#### WHAT TO DO
Return, unchanged, the lines from the one containing "The width and height of the screenshot is (1170, 850)." through the one containing "will click(x=7, y=223).", with both of those lines included.
++++ MATERIAL
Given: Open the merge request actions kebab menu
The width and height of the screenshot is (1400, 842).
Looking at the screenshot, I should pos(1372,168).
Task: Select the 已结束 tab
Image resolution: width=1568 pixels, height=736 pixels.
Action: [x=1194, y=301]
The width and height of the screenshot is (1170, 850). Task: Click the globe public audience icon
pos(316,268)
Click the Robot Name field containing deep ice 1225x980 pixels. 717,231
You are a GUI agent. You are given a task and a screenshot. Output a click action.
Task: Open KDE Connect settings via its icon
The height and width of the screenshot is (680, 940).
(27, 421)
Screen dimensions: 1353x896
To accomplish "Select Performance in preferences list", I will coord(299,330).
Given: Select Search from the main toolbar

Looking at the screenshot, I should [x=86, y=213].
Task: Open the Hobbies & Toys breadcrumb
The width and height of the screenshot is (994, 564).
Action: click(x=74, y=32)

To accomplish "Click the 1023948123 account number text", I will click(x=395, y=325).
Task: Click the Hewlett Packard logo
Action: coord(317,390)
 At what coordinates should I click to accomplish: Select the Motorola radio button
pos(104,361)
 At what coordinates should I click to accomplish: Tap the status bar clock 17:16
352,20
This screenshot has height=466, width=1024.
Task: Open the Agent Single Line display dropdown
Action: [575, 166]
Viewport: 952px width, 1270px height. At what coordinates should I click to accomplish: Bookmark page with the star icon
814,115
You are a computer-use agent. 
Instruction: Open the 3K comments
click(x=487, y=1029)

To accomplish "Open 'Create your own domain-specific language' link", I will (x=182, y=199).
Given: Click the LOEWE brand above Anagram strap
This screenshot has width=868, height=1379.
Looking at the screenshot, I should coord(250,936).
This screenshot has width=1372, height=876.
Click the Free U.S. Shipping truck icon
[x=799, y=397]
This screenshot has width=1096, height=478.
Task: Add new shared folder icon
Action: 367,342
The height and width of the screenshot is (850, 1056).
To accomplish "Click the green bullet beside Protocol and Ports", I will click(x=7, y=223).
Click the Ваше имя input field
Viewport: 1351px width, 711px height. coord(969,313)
++++++++
#### RESPONSE
The width and height of the screenshot is (1170, 850). Task: Click the globe public audience icon
pos(316,268)
Click the Robot Name field containing deep ice 1225x980 pixels. 717,231
You are a GUI agent. You are given a task and a screenshot. Output a click action.
Task: Open KDE Connect settings via its icon
The height and width of the screenshot is (680, 940).
(27, 421)
Screen dimensions: 1353x896
To accomplish "Select Performance in preferences list", I will coord(299,330).
Given: Select Search from the main toolbar

Looking at the screenshot, I should [x=86, y=213].
Task: Open the Hobbies & Toys breadcrumb
The width and height of the screenshot is (994, 564).
Action: click(x=74, y=32)

To accomplish "Click the 1023948123 account number text", I will click(x=395, y=325).
Task: Click the Hewlett Packard logo
Action: coord(317,390)
 At what coordinates should I click to accomplish: Select the Motorola radio button
pos(104,361)
 At what coordinates should I click to accomplish: Tap the status bar clock 17:16
352,20
This screenshot has height=466, width=1024.
Task: Open the Agent Single Line display dropdown
Action: [575, 166]
Viewport: 952px width, 1270px height. At what coordinates should I click to accomplish: Bookmark page with the star icon
814,115
You are a computer-use agent. 
Instruction: Open the 3K comments
click(x=487, y=1029)

To accomplish "Open 'Create your own domain-specific language' link", I will (x=182, y=199).
Given: Click the LOEWE brand above Anagram strap
This screenshot has width=868, height=1379.
Looking at the screenshot, I should coord(250,936).
This screenshot has width=1372, height=876.
Click the Free U.S. Shipping truck icon
[x=799, y=397]
This screenshot has width=1096, height=478.
Task: Add new shared folder icon
Action: 367,342
The height and width of the screenshot is (850, 1056).
To accomplish "Click the green bullet beside Protocol and Ports", I will click(x=7, y=223).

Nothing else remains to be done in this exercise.